1) The activities associated with the movement of material, usually finished goods or service parts, from the manufacturer to the customer. Theses activities encompass the functions of transportation, warehousing, inventory control, material handling, order administration, site and location analysis, industrial packaging, data processing, and the communications network necessary for effective management. It includes all activities related to physical distribution, as well as the return of goods to the manufacturer. In many cases, this movement is made through one or more levels of field warehouses. Syn: physical distribution. 2) The systematic division of a whole into discrete parts having distinctive characteristics.

Allocation

1) The classification of quantities of items that have been assigned to specific orders but have not yet been released from the stockroom to production. It is an "uncased" stockroom requisition. 2) A process used to distribute material in short supply.

Acceptance sampling

1) The process of sampling a portion of goods for inspection rather than examining the entire lot.
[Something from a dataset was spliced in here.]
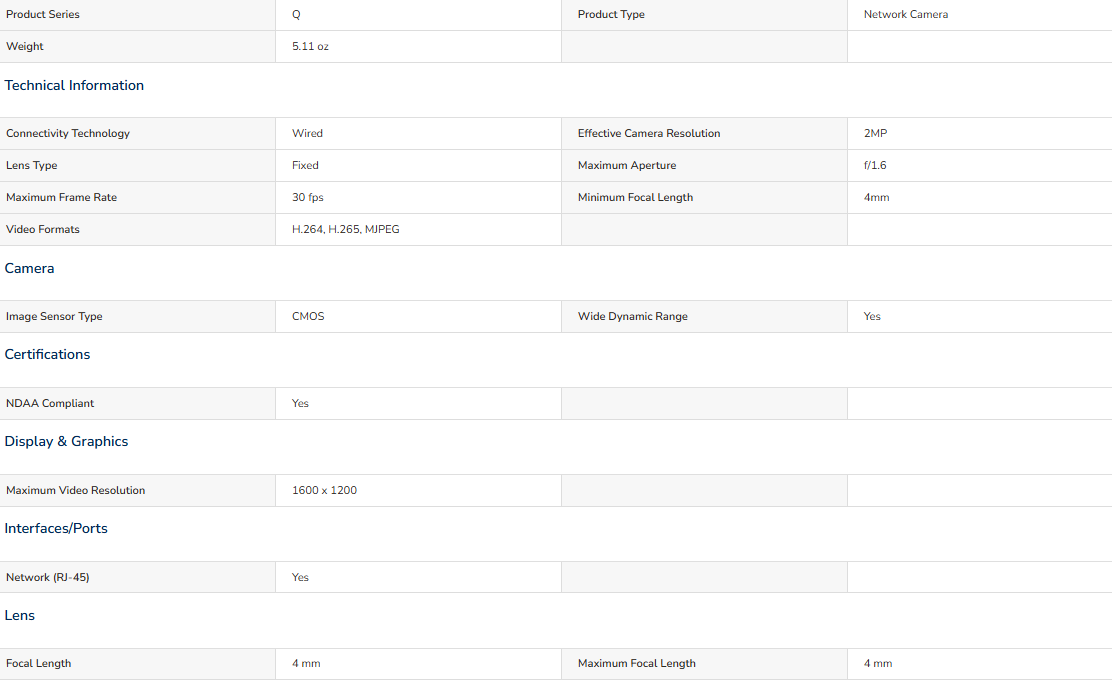The height and width of the screenshot is (681, 1112).
Task: Click the Display & Graphics heading
Action: (x=66, y=442)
The entire lot may be accepted or rejected based on the sample even thought the specific units in the lot are better or worse than the sample. There are two types: attributes sampling and variables sampling. In attributes sampling, the presence or absence of a characteristic is noted in each of the unites inspected. In variables sampling, the numerical magnitude of a characteristic is measured and recorded for each inspected unit; this type of sampling involves reference to a continuous scale of some kind. 2) A method of measuring random samples of lots or batches of products against predetermined standards.

Control chart

A graphic comparison of process performance data with predetermined computed control limits. The process performance data usually consist of groups of measurements selected in regular sequence of production that preserve the order. The primary use of control charts is to detect assignable causes of variation in the process as opposed to random variations. The control chart is one of the seven tools of quality. Syn: process control chart.

Critical characteristics

The attributes of a product that must function properly to avoid the failure of the product. Syn: functional requirements.
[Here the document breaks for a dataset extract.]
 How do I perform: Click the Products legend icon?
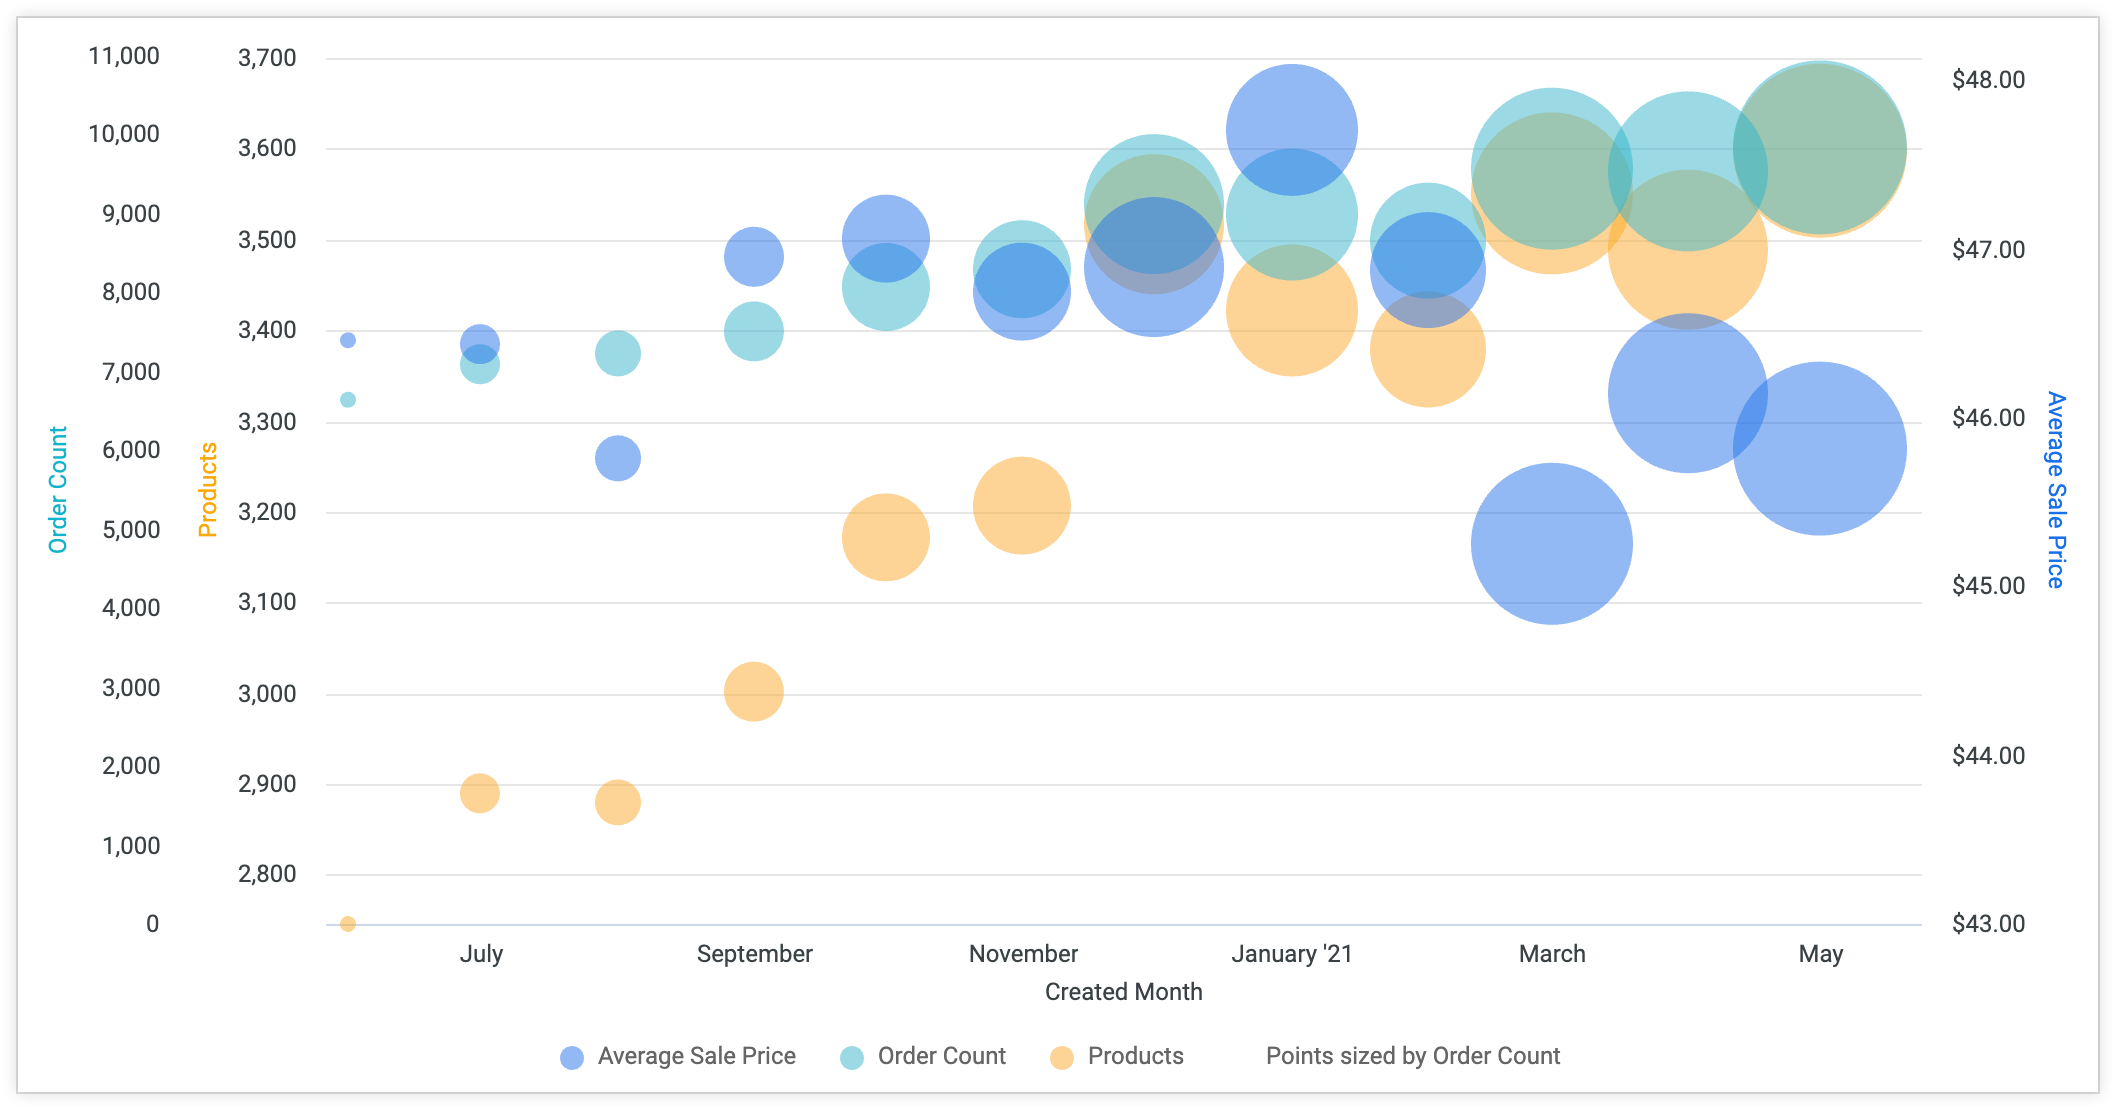(1059, 1067)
Activity-based cost accounting

A cost accounting system that accumulates costs based on activities performed and then uses cost drives to allocate these costs to products or other bases, such as customers, markets, or projects. It is an attempt to allocate overhead costs on a more realistic basis than direct labor or machine hours.

Critical ratio

A dispatching rule that calculates a priority index number by dividing the time to due date remaining by the expected elapsed time to finish the job. Critical ratio=time remaining/ work remaining.

Bottleneck

A facility, function, department, or resource whose capacity is less than the demand placed upon it. For example, a bottleneck machine or work center exists where jobs are processed at a slower rate than they are demanded.

Environmentally responsible business

A firm that operates in such a way as to minimize deleterious impacts to society.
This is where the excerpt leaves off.